Step 2: Contact your hoster and build a support team
In the event of a hack, contact your hosting provider and let them know of the compromise to allow you to gain control back over your server. Depending on your technical acumen, you may need to enlist the help of a security specialist to help you recover your site. Some great resources for hacked websites can be found in Google’s Webmaster tools and at StopBadware.org
Step 3: Quarantine your site
Next you’ll want to prevent cybercriminals from causing any further damage to your site and/or audience. Take your site offline as soon as possible to try and complete some important admin tasks with less interference from the hacker. Then perform a thorough user check to see if any new accounts were created or compromised. Finally change the passwords for all site users.
Step 4: Touch base with Webmaster Tools
Make sure to verify ownership of your site with Google Webmaster Tools to read any potential critical messages from Google to help you in the next step of the recovery process. It’s best you do this now before your site gets hacked really. Once verified though, check to see the hacker didn’t make unwanted changes in your webmaster settings. Ultimately Google’s message should help you determine whether your site has been hacked with spam or malware.
Step 5: Assess the Damage: Have you been hacked with spam, malware or both?
Once you determined the extent of the damage, make a list of all the affected files and try and determine what the intent of the hacker was. Google has two detailed courses of action to take in the instances of spam and malware attacks.
Spam attacks
Malware attacks
Step 6: Identify the vulnerability
What was the root cause of the vulnerability that allowed the hacker into your site? The problem is this isn’t an easy question to answer, as there could be multiple subtle flaws in your site that could be exploited. Google covers a few potential vulnerabilities to investigate which include virus-infected administrator systems, weak or reused passwords, out-of-date software and permissive coding practices like open redirects and SQL injections.

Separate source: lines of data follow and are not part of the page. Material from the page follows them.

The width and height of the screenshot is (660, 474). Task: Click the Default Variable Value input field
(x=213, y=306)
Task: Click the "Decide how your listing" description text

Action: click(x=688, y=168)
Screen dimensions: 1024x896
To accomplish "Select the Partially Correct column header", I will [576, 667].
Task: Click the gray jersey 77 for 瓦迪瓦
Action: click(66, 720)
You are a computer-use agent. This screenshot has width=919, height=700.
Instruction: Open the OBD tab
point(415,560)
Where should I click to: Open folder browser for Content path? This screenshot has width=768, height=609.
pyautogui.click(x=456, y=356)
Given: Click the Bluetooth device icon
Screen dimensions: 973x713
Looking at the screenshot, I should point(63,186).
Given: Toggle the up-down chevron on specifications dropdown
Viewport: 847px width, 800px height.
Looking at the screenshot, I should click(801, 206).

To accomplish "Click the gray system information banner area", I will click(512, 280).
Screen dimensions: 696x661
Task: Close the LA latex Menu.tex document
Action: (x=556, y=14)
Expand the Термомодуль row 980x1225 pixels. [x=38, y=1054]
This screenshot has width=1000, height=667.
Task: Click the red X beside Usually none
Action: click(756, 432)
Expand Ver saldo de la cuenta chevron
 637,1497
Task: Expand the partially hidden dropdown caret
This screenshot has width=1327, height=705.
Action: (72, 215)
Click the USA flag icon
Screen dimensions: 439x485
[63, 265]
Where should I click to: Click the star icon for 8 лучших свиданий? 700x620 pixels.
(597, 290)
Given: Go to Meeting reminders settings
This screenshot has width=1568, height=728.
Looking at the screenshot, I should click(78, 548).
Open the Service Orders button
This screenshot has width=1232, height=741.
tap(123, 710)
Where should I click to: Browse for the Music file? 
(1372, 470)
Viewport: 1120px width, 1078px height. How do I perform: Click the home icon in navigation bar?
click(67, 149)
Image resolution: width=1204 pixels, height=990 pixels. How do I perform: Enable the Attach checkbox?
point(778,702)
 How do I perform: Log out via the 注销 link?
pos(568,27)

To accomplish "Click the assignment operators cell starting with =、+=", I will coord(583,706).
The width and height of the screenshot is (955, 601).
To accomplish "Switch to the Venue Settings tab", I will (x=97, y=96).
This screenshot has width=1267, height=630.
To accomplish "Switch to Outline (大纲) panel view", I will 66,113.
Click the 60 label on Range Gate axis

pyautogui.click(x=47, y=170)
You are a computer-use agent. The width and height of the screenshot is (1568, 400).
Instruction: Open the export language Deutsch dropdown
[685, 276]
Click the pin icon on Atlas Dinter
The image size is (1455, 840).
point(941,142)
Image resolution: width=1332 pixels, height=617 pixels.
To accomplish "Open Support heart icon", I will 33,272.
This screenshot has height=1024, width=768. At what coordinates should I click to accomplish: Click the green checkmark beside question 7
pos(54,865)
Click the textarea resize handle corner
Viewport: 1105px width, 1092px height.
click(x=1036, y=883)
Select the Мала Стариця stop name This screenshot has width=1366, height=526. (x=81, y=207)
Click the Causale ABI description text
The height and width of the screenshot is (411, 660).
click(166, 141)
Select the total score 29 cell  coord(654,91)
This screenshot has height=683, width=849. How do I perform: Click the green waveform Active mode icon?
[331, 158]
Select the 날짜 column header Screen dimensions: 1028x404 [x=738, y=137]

Step 7: Clean and maintain your site
Now you want to restore the good content, eliminate any infected files, patch the vulnerabilty and make a better plan to maintain the security of your site. Consider expediting the removal of any new URLs created by the hacker or phishing pages. Clean up your servers and restore your backup files. Eliminate any unnecessary software and double-check that the cleanup process has been thoroughly completed. Once this has all been taken care of, you are ready to bring your site back online!
Step 8: Request a review
The final step is to request a review with Google to remove the flag warning users headed to your site. Follow the appropriate steps given the type of hack recovered from:
Report Incorrect Phishing Warning
Malware
Spam
So have you ever been hacked? Did you find these new tutorial videos by Google to be useful?